The European Parliament has formally approved a law which would see petrol- and diesel-powered cars banned from sale across the European Union by 2035.
The new law requires that car-makers achieve a 100 per cent cut in CO2 emissions by 2035 which would effectively prevent them from selling combustion-powered cars across the 27 EU member states. Although the law was agreed between Strasbourg and the 27 countries last October, it still needed the official imprimatur of the parliament which voted in favour of the changes by 340 votes to 279 with 21 abstentions.
As part of the package of rule changes rubber-stamped by the parliament, emissions reduction targets for new cars sold from 2030 versus 2021 have also been significantly increased from 37.5 to 55 per cent. Although new vans must also comply with the 100 per cent emissions reduction by 2035, the target for 2030 is a 50 per cent cut compared to 2021. The moves are a big part of the EU's overall effort to achieve climate neutrality by 2050.
Will "stimulate innovation and investments"
"I am thrilled that the European Parliament endorsed the trialogue agreement reached on CO2 standards for cars and vans today," said Dutch MEP, Jan Huitema, the parliament's rapporteur on automotive emissions.
"This regulation means an ambitious revision of the targets for 2030 and a 100 per cent target for 2035, which is crucial to reach climate neutrality by 2050. These targets create clarity for the car industry and stimulate innovation and investments for car manufacturers.
"In addition, purchasing and driving zero - emission cars will become cheaper for consumers and a second - hand market will emerge more quickly. It makes clean driving accessible to everyone!"
MEPs also underlined the importance to the European manufacturing industry of embracing electric vehicles and EV production, rather than surrendering the market to American and Chinese battery- and car-makers.
"Let me remind you that between last year and the end of this year China will bring 80 models of electric cars to the international market," warned Frans Timmermans, vice-president of the EU.

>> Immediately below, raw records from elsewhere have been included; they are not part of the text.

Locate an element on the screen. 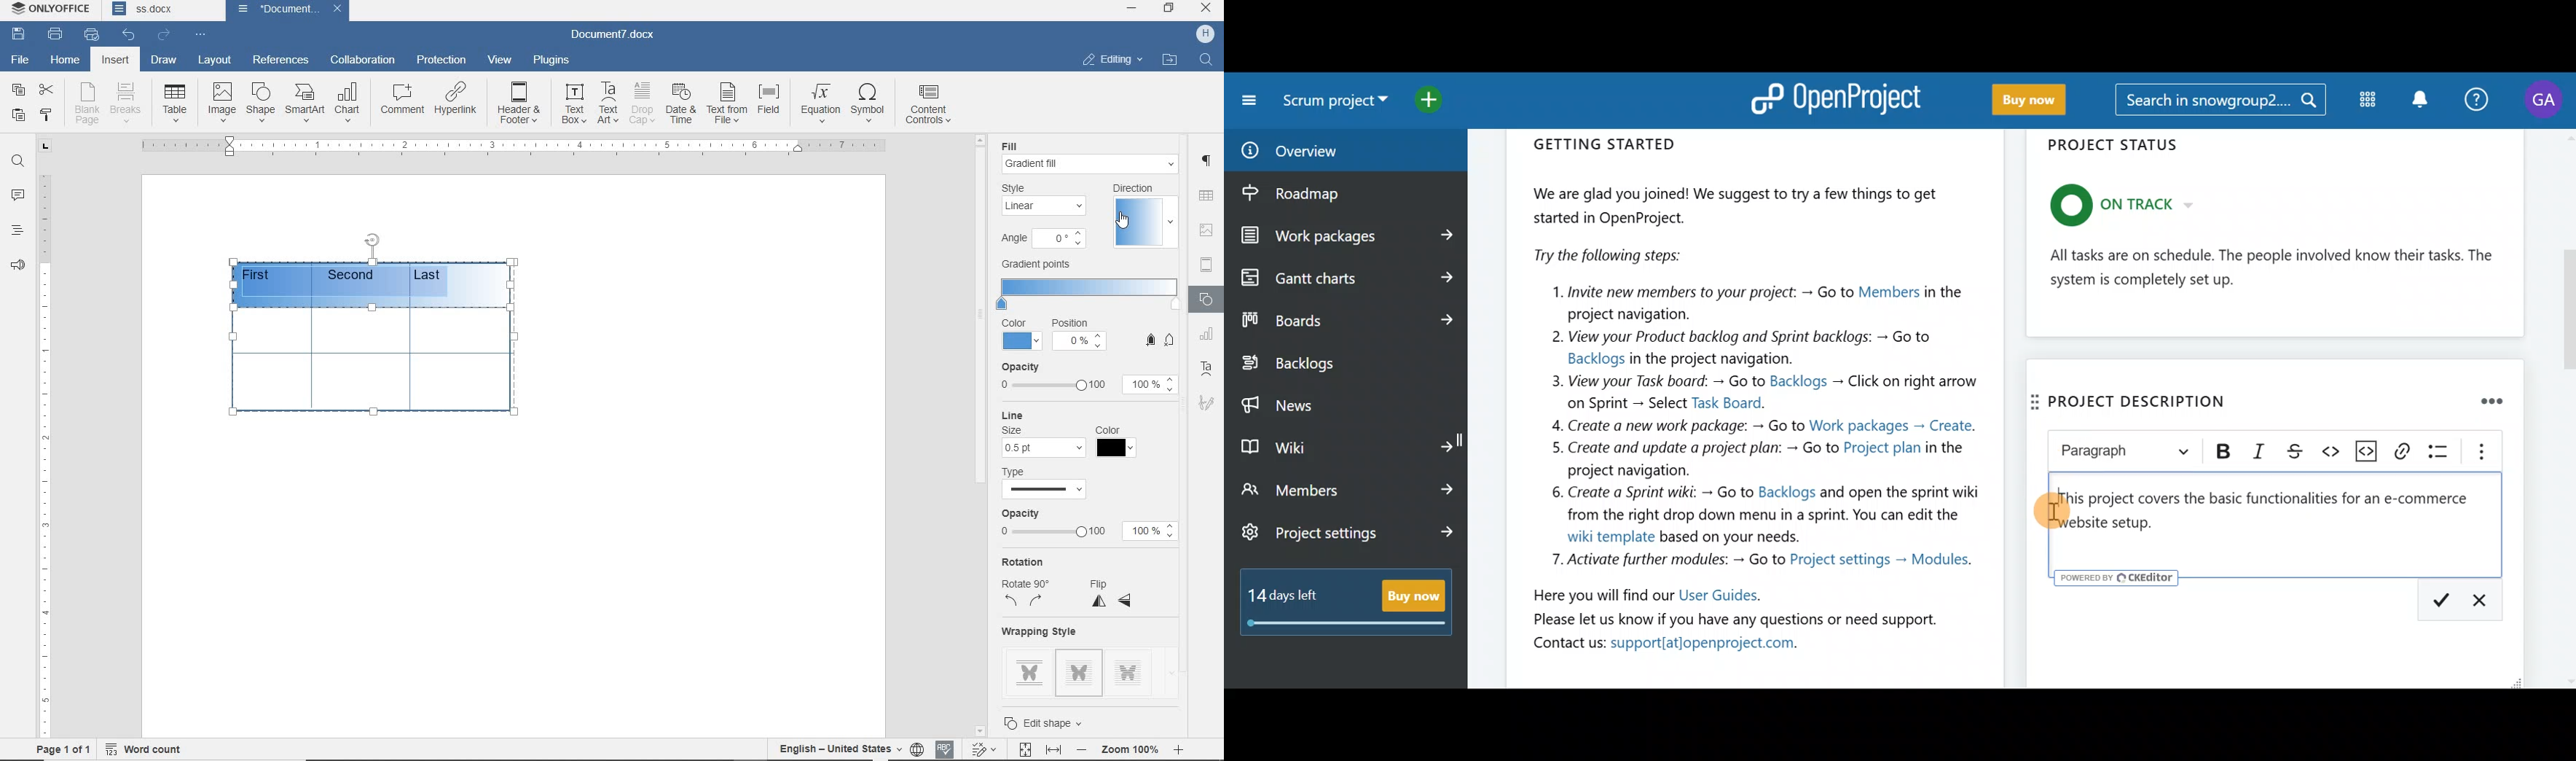 The height and width of the screenshot is (784, 2576). set gradient points is located at coordinates (1088, 293).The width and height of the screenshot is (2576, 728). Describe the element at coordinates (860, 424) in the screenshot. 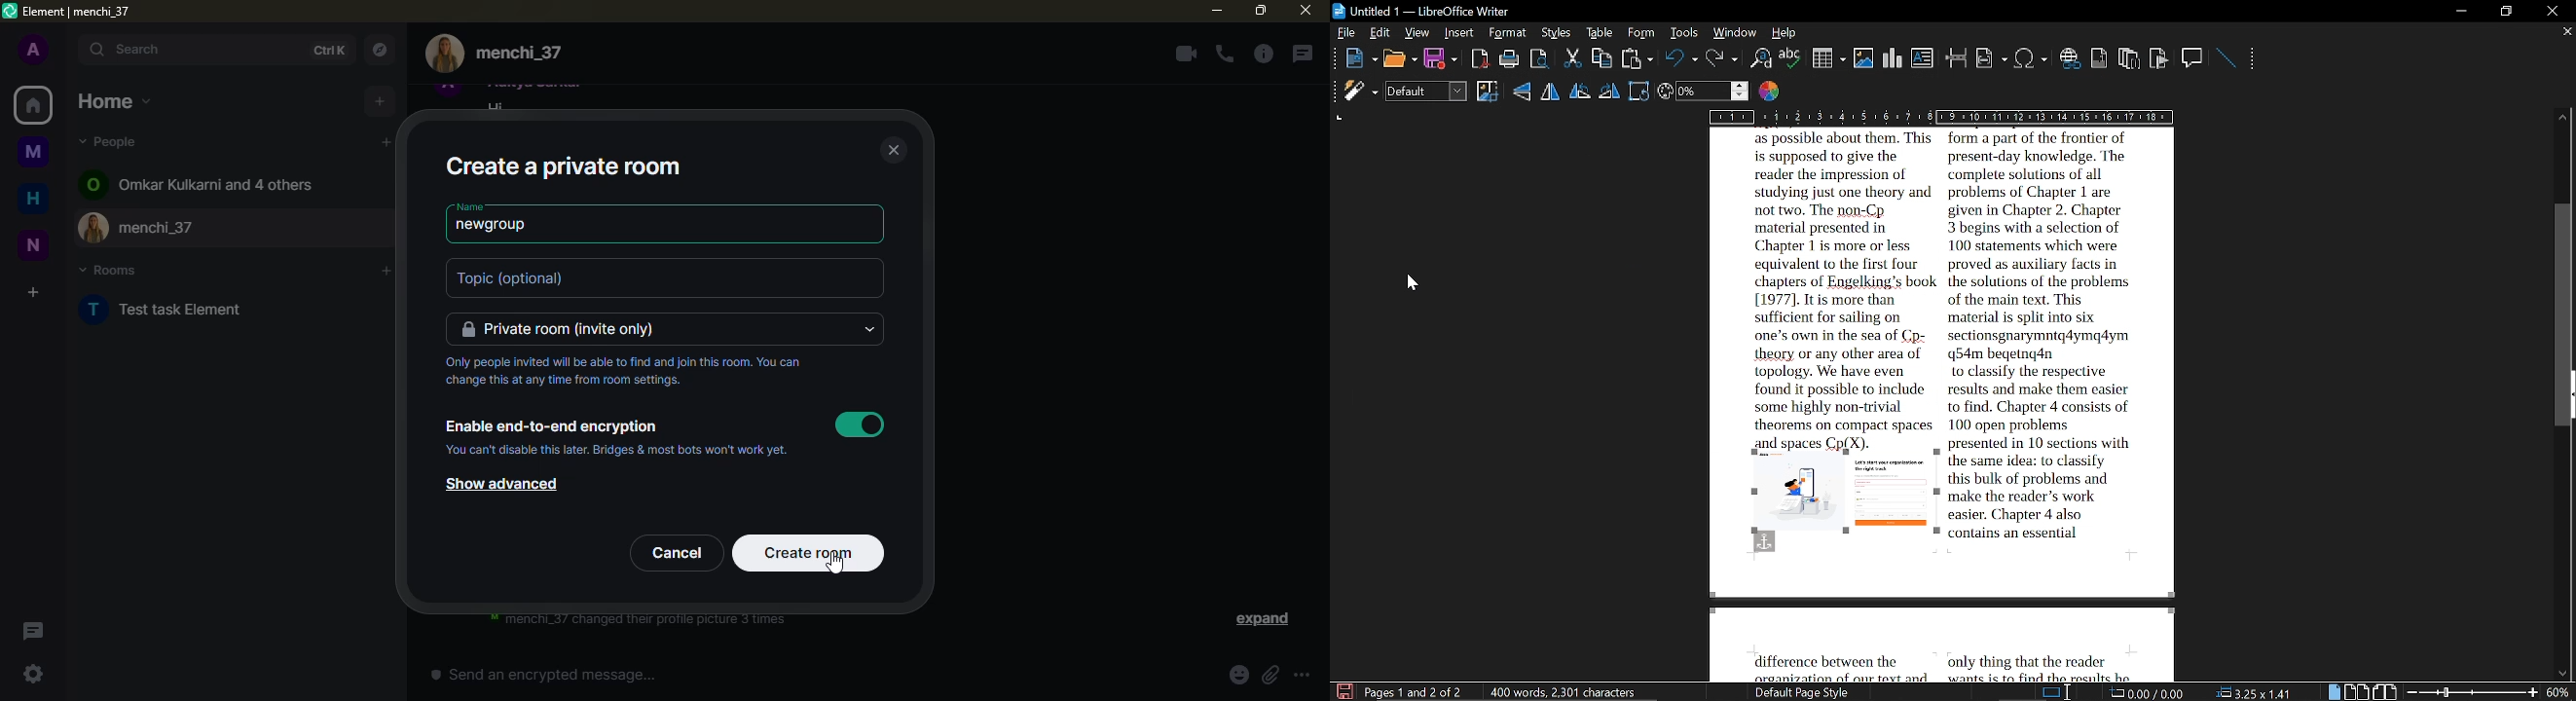

I see `Toggle for end-to-end` at that location.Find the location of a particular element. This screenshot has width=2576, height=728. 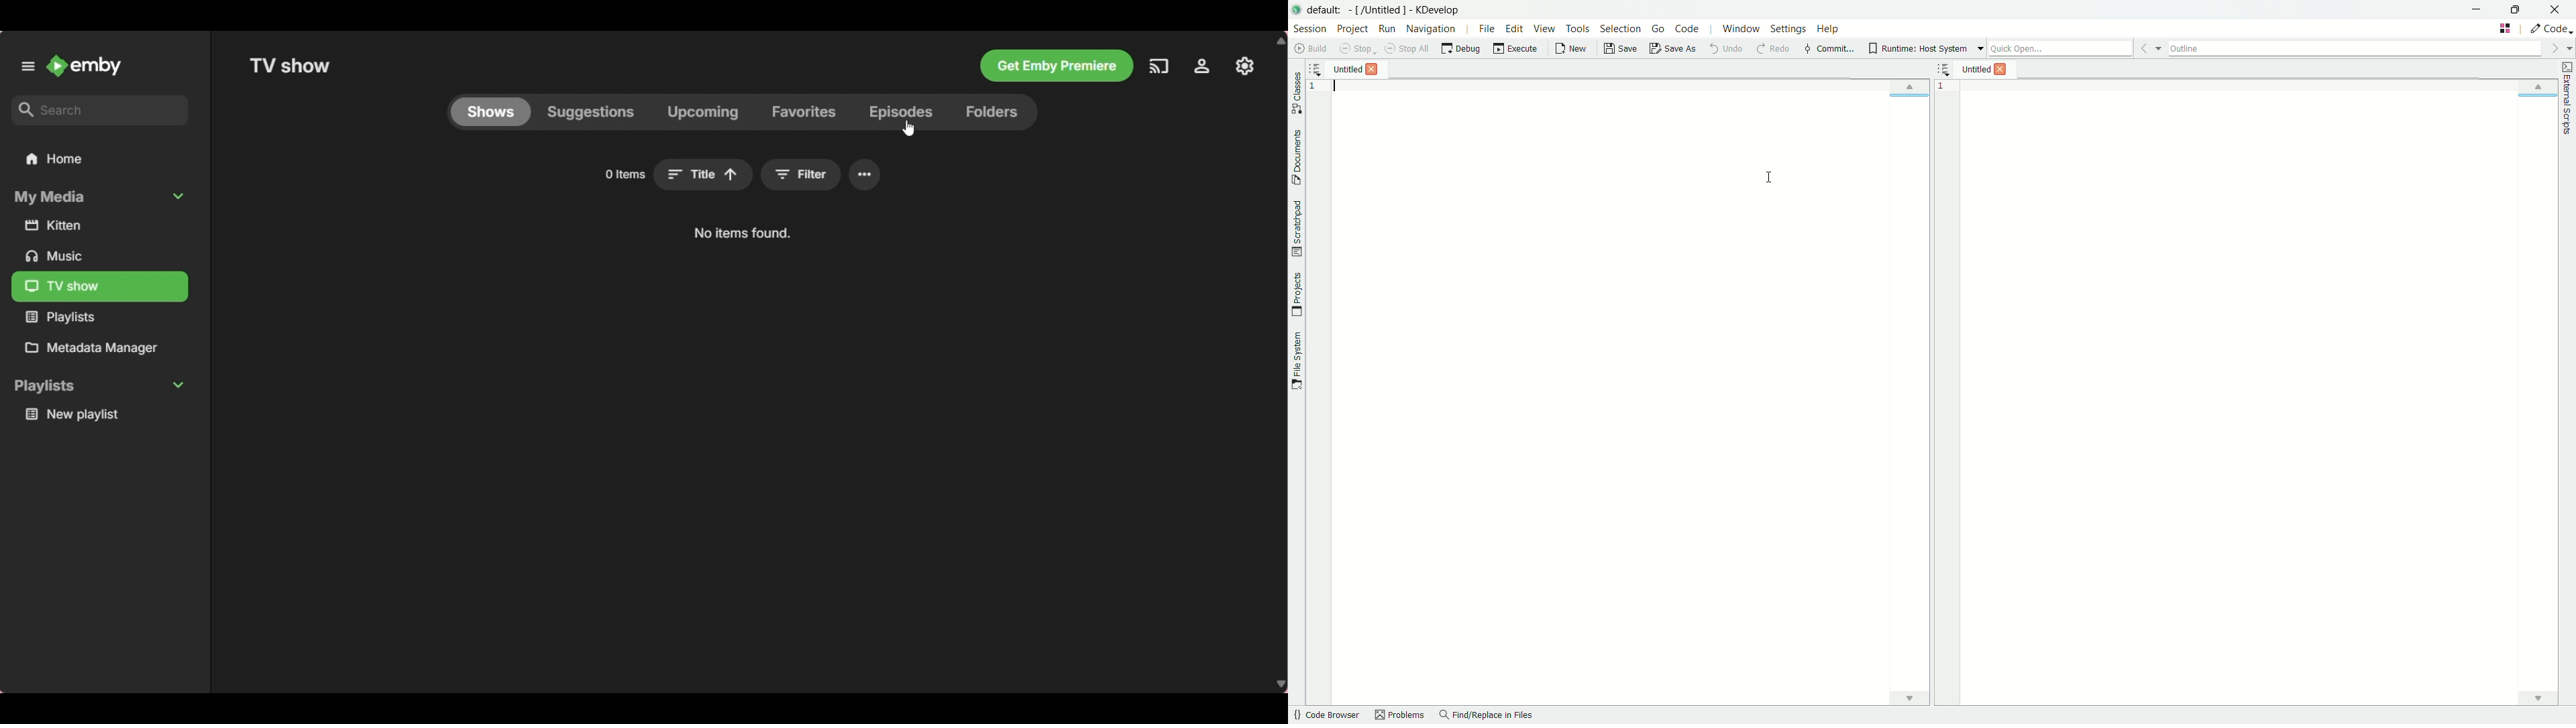

app name is located at coordinates (1380, 10).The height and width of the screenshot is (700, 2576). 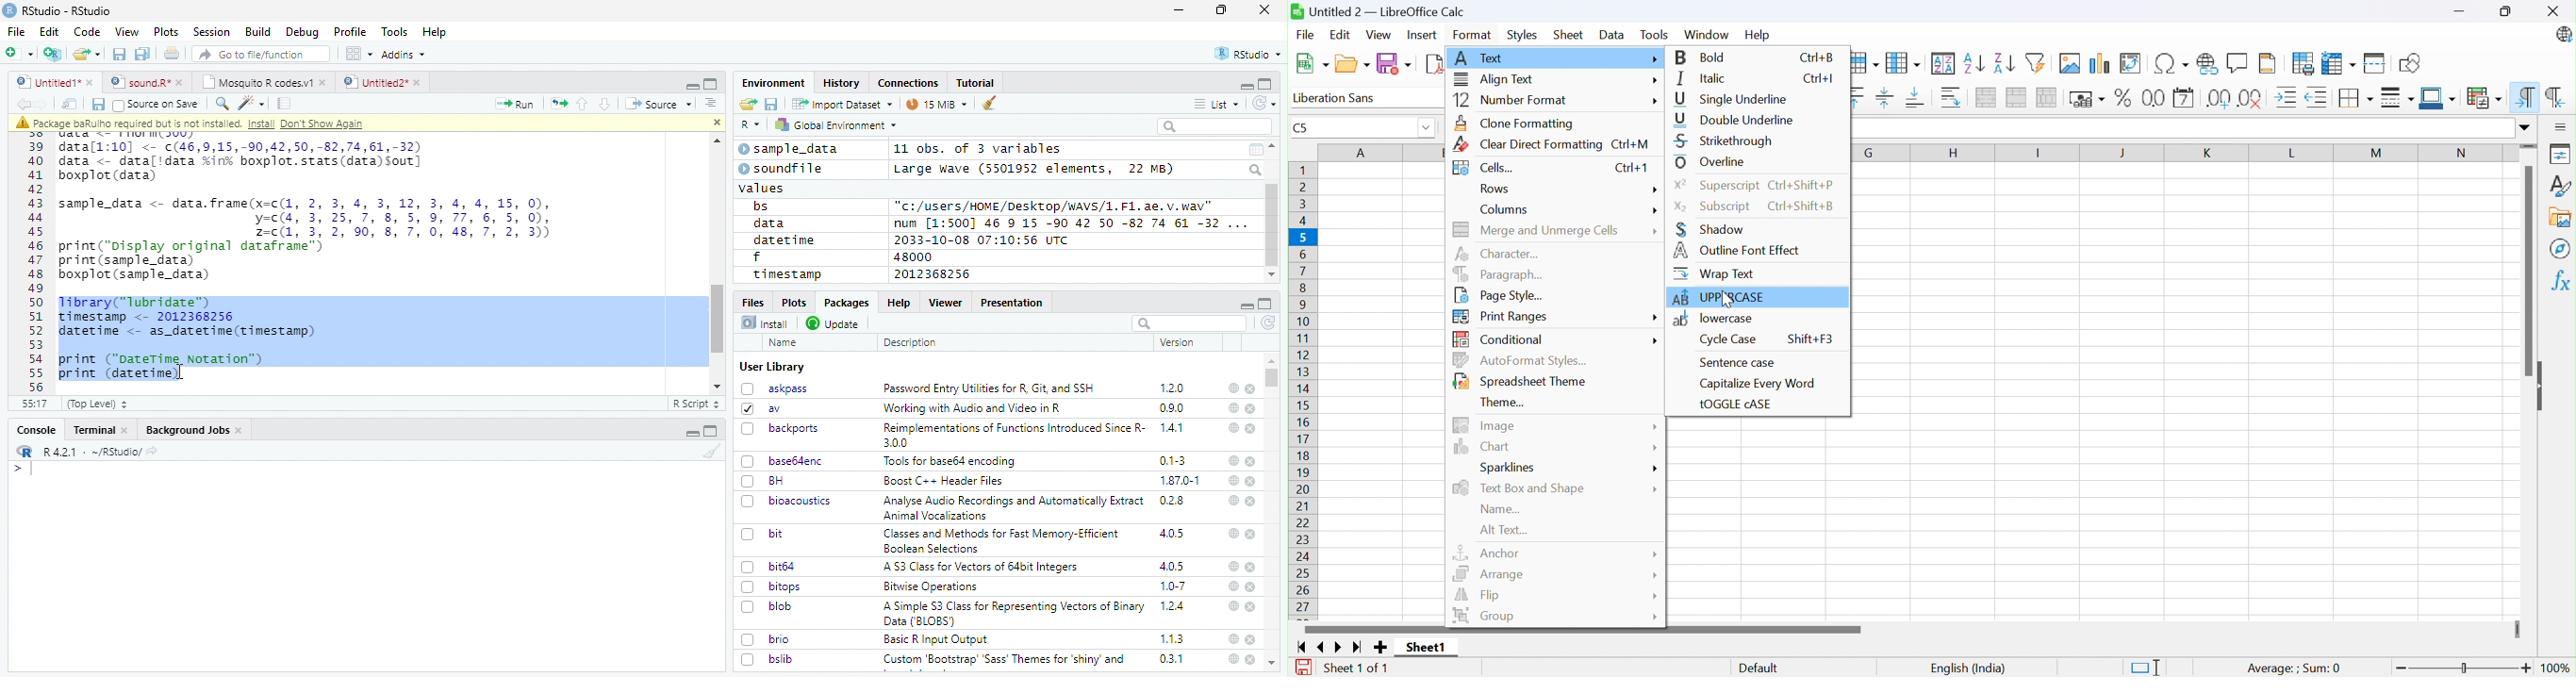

"These are good cars. These are cars that will be more and more affordable, and we need to compete with that. We don't want to give up this essential industry to outsiders."
Conservative opposition
The rule changes, however, were not without opposition, with those arguing against them suggesting that not only was the automotive industry not ready, but that a ban on the sale of new combustion-powered cars could cost hundreds of thousands of engineering and manufacturing jobs across the EU.
"Our proposal is... to let the market decide what technology is our best to reach our goals," said Jens Gieseke, German MEP and a member of the centre-right European People's Party (the same parliamentary grouping in which Fine Gael sits).
Arguments from Green and socialist MEPs about the reduced running costs of electric vehicles, he said, had been rendered "null and void" by rising energy costs across Europe in the last year (it should be noted though electric vehicles remain, in the majority of use cases, significantly cheaper to run than their combustion-powered counterparts).
Some 600,000 car production jobs in Germany were at risk, said Gieseke, as a result of the ban, urging the parliament to rethink its decision and any plans to extend that decision to trucks and buses. Proposed EU legislation would see the heavy goods vehicle sector cut its CO2 emissions by 90 per cent by 2040, though those targets have yet to be negotiated or approved.
Irish response
"Today we set out a new vision for our towns and rural areas. A Europe built for people, not for traffic," said Irish Green Party MEP, Grace O'Sullivan, speaking in Strasbourg.
With around 18 per cent of Ireland's greenhouse gas emissions coming from road transport, she said, it was crucial to support the sector in transitioning away from fossil fuels.
"It's also one of the only areas where we already hold all of the keys to solve the issue at hand - strong investment in public transport, pedestrian friendly towns and affordable electric vehicles. Rural Ireland in particular should be supported as a priority.
"The current cost of living crisis has seen fossil fuel companies make the biggest profits in history on the backs of working families. We need to move towards energy independence in Ireland, including cutting our dependence on foreign oil, gas, petrol and diesel."
The rule changes will be formally signed into EU law in March.